WASHINGTON — With the U.S. Navy attempting to keep its surface combatants such as the Arleigh Burke-class destroyers for 40-45 years each, sailors and maintainers must do everything they can to keep corrosion under control, one of the service’s senior-most engineering duty officers told attendees of the annual American Society of Naval Engineers’ Technology, Systems and Ships conference on June 20.

Vice Adm. Thomas Moore, the head of Naval Sea Systems Command, said the fleet spends billions to keep corrosion under control and that all levels of maintenance must make that a priority.

“Corrosion is one of the big things if we want to keep the ships around for 40-45 years; we have to do what is necessary on the corrosion side of things,” Moore said. “I don’t have the exact numbers, but we are spending $10 billion on our ship depot maintenance. And I’m guessing that several billion of that is corrosion-related, so it’s a significant portion of the budget.

“We have to stay on top of it. We have to be willing to do the work necessary to limit corrosion on the ship. And it’s not just at the depot. It’s in intermediate maintenance and its with ship’s force. We have to recognize that this is a law-of-physics thing and stay on top of it.”

Moore’s comments were in response to a question from an attendee who cited a number of pictures that have surfaced in recent years of surface combatants looking worse for wear with an abundance of running rust, something the Navy has traditionally tried to tackle. The images have led to naval observers questioning whether the Navy allows its ships to fall into disrepair amid plans to keep them active longer than the hulls were designed for.

Explanations for the proliferation of running rust range from low manning on surface ships to over-tasking to environmental regulations that make it more difficult to remove paint. But, Moore said, it’s imperative sailors stay on top of rust to prevent its spread.

“A lot of times, [regarding] the amount of corrosion on the ship, there is a direct relationship between that and the … commanding officer’s ability, willingness to get after it on a regular basis,” Moore said. “I think its going to take a concerted effort at all levels — the ship’s force, the intermediate level and then at the depot level — for us to stay after it.”

Corrosion on the Arleigh Burke-class destroyers has been an issue in the past, and likely remains one. A 2009 secretary of the Navy brief on surface-ship maintenance cited a 400 percent increase in corrosion control jobs for Burkes between 2003 and 2009. The average age of the Burkes in 2009 was 14 years old. The Burkes in particular will be vital to maintain because the Navy is counting on getting 40-45 years of hull life out of them to get to the required fleet size of 355 ships in the 2030s.

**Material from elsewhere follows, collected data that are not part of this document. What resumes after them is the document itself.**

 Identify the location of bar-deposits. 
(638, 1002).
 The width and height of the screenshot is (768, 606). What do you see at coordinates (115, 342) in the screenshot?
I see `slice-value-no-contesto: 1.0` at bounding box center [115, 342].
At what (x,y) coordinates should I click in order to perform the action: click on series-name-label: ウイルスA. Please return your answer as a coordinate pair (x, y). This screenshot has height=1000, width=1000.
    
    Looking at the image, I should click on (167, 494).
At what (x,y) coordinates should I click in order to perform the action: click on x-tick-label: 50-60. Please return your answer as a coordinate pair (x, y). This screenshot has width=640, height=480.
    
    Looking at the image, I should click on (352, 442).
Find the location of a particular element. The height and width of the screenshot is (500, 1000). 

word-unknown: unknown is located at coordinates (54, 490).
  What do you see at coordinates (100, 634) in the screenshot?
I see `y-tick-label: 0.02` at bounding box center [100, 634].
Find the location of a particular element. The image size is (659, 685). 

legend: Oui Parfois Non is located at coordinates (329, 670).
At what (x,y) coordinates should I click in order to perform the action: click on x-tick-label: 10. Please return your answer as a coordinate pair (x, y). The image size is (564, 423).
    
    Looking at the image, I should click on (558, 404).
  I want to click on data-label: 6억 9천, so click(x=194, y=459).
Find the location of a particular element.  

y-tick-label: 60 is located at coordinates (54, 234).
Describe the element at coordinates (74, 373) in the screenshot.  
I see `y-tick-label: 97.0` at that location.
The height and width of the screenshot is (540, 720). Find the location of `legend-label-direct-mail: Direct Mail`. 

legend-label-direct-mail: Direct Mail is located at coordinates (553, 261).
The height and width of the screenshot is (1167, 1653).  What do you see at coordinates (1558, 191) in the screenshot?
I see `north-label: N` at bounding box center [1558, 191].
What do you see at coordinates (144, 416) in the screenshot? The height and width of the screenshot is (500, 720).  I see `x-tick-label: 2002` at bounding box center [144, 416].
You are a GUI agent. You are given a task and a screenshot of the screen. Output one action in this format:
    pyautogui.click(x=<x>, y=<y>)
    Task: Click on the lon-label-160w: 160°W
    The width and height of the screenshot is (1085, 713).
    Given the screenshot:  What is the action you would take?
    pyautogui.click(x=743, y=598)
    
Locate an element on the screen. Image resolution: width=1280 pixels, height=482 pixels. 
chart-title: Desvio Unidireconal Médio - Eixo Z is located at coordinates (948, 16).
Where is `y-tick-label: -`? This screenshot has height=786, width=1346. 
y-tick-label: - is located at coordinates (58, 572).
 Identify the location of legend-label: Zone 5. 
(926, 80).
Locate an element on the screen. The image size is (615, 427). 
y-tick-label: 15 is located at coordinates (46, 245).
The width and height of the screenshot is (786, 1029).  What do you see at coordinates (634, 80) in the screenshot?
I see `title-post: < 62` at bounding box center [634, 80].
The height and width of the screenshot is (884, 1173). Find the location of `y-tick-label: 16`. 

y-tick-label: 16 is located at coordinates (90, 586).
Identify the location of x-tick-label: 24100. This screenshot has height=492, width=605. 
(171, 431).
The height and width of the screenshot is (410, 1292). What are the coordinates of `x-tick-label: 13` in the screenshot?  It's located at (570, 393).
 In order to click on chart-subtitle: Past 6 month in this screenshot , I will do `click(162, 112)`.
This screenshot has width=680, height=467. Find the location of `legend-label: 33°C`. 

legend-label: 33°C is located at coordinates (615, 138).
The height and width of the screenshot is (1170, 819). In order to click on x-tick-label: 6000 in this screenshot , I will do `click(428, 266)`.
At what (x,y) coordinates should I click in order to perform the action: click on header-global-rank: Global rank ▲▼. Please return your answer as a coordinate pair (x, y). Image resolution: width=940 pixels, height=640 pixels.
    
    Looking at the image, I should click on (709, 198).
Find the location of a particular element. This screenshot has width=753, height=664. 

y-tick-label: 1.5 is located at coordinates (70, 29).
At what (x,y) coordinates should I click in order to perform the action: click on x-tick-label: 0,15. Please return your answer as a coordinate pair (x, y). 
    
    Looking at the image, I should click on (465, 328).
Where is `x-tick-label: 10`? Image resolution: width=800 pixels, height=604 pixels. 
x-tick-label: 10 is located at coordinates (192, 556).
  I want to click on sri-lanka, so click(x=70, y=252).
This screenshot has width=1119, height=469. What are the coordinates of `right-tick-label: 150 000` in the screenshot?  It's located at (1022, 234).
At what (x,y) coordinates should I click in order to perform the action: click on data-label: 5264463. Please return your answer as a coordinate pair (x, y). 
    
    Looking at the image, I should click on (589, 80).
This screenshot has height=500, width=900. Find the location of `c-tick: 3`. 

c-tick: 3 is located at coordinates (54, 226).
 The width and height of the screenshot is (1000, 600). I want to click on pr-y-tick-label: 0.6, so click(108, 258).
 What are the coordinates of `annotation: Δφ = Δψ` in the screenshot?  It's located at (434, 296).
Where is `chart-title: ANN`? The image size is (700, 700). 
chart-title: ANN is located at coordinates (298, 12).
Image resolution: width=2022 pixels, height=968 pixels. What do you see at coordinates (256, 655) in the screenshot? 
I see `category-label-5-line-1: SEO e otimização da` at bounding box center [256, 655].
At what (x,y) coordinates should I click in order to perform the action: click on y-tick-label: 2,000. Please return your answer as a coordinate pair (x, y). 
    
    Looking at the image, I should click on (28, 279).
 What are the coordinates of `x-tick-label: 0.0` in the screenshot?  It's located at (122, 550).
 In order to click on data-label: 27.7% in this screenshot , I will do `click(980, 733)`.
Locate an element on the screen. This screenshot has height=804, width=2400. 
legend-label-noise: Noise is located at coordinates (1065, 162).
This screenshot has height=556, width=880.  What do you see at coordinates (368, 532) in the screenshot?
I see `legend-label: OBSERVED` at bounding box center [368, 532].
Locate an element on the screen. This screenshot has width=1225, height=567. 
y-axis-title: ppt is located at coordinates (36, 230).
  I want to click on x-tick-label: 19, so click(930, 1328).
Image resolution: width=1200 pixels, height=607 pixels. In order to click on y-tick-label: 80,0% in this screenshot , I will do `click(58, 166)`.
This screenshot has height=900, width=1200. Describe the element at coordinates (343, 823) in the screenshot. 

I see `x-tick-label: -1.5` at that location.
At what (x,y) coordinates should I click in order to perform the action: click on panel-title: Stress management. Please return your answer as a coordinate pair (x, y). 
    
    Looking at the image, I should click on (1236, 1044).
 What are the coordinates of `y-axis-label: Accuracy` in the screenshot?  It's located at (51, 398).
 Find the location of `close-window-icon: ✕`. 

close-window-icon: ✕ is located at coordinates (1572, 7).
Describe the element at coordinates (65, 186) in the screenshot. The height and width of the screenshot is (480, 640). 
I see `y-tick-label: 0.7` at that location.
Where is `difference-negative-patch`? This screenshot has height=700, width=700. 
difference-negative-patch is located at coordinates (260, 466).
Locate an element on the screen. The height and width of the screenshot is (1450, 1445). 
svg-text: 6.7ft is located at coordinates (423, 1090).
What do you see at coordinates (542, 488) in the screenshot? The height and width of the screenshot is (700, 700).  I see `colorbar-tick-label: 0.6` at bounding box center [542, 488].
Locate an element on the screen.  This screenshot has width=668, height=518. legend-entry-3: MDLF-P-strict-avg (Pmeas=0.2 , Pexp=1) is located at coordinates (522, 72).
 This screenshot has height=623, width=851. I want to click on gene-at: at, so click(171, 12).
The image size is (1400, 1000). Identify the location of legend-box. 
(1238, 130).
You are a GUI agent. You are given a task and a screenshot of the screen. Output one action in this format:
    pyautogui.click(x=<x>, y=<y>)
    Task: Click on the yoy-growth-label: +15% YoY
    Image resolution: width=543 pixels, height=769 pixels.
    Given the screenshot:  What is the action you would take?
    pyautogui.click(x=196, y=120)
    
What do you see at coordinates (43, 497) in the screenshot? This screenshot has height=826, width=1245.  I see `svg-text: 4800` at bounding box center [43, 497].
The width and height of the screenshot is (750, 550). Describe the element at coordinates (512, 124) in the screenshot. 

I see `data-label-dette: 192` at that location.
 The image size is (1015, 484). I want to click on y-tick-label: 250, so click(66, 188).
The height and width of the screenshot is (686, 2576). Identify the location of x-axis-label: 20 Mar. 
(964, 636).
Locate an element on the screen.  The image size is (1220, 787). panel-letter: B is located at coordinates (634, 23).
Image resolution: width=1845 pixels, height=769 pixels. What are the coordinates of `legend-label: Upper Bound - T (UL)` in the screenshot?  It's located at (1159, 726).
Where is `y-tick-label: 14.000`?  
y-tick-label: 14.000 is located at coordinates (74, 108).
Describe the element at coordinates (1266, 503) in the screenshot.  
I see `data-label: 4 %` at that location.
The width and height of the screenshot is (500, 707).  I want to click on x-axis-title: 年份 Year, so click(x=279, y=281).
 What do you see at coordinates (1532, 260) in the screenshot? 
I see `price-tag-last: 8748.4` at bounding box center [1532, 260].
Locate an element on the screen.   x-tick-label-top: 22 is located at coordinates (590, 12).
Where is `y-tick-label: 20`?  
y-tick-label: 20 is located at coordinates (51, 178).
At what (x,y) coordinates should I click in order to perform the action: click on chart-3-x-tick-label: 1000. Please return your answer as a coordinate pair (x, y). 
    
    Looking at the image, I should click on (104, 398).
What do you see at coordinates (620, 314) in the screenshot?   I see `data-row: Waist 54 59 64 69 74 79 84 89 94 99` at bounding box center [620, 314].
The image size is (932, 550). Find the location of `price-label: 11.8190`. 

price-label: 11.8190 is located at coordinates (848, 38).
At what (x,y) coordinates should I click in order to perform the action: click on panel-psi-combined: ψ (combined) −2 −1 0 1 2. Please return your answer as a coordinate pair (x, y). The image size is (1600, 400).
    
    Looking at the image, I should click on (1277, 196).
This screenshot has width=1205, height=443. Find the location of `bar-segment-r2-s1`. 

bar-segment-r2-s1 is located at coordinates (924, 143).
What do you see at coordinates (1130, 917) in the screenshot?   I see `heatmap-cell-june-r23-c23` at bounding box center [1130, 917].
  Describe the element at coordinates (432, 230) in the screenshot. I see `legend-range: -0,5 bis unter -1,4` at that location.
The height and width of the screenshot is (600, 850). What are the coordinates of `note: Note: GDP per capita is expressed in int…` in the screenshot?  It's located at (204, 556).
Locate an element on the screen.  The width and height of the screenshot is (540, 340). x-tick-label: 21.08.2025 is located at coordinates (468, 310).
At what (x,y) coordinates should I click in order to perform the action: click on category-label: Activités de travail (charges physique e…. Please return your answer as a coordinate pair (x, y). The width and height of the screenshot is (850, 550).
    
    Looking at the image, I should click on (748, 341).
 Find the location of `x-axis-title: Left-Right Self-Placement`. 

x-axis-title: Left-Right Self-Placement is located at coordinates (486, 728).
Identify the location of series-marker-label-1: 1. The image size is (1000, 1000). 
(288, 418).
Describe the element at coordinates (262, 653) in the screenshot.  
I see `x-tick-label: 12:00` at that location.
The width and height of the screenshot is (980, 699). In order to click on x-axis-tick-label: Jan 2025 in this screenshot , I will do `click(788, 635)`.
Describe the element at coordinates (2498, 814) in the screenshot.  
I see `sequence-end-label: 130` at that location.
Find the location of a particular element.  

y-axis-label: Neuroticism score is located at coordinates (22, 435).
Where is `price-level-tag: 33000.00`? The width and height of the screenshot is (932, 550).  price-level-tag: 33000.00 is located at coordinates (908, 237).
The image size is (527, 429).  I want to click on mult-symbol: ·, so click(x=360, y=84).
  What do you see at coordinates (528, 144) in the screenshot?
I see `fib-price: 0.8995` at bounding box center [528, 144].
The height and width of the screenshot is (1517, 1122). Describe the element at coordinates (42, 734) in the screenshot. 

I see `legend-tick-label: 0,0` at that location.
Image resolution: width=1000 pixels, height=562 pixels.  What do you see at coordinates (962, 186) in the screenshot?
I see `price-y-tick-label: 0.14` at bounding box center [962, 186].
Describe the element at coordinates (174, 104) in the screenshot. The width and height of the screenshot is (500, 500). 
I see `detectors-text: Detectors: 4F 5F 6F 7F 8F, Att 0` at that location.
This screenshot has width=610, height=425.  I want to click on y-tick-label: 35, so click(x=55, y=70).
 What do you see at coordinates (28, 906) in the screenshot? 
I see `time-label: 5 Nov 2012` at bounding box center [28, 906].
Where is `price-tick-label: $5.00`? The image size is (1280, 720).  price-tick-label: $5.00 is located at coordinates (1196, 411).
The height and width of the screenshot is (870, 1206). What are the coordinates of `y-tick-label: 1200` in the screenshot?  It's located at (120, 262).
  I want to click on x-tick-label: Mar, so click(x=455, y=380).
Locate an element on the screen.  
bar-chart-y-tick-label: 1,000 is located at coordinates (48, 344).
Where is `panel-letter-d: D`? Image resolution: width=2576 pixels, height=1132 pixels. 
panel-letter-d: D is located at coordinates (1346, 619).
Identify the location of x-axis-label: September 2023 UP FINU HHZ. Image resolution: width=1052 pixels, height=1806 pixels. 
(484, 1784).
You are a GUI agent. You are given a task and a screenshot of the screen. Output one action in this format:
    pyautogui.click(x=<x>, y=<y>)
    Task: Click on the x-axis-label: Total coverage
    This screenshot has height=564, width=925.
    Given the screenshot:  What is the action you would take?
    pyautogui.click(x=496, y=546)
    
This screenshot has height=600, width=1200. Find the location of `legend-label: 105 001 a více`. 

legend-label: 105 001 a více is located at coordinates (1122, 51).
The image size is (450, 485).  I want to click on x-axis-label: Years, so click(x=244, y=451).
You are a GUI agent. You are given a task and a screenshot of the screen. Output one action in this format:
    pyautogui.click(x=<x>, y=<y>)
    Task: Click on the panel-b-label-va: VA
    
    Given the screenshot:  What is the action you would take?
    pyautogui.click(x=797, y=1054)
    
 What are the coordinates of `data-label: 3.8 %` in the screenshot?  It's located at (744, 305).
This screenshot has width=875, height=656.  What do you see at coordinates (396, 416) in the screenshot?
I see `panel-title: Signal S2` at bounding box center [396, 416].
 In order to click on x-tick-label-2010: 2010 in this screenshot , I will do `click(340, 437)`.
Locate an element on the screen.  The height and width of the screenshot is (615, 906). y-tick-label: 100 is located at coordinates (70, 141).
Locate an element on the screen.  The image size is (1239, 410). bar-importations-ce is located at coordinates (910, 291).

In a commentary that ran in Defense News’ naval warfare newsletter The Drift, a retired naval officer and pseudonymous Navy commentator Cmdr. Salamander recently tied the surface fleet’s mission to show the flag overseas to physical appearance.

“To the citizens of its nation, the condition and performance of their navy does two things; first it shows that the navy is a good steward of taxpayers’ investment, and second it gives them piece of mind that if their navy sorties forward to defend the nation, odds are they are trained, manned, and equipped to do so,” Salamander wrote.

“Likewise, no coastal nation will be impressed with an ally or a competitor who huffs and puffs about the power of its navy, and then it shows up off the coast looking like a discarded ’58 Buick with a tree growing out of the wheel well.”

David B. Larter was the naval warfare reporter for Defense News.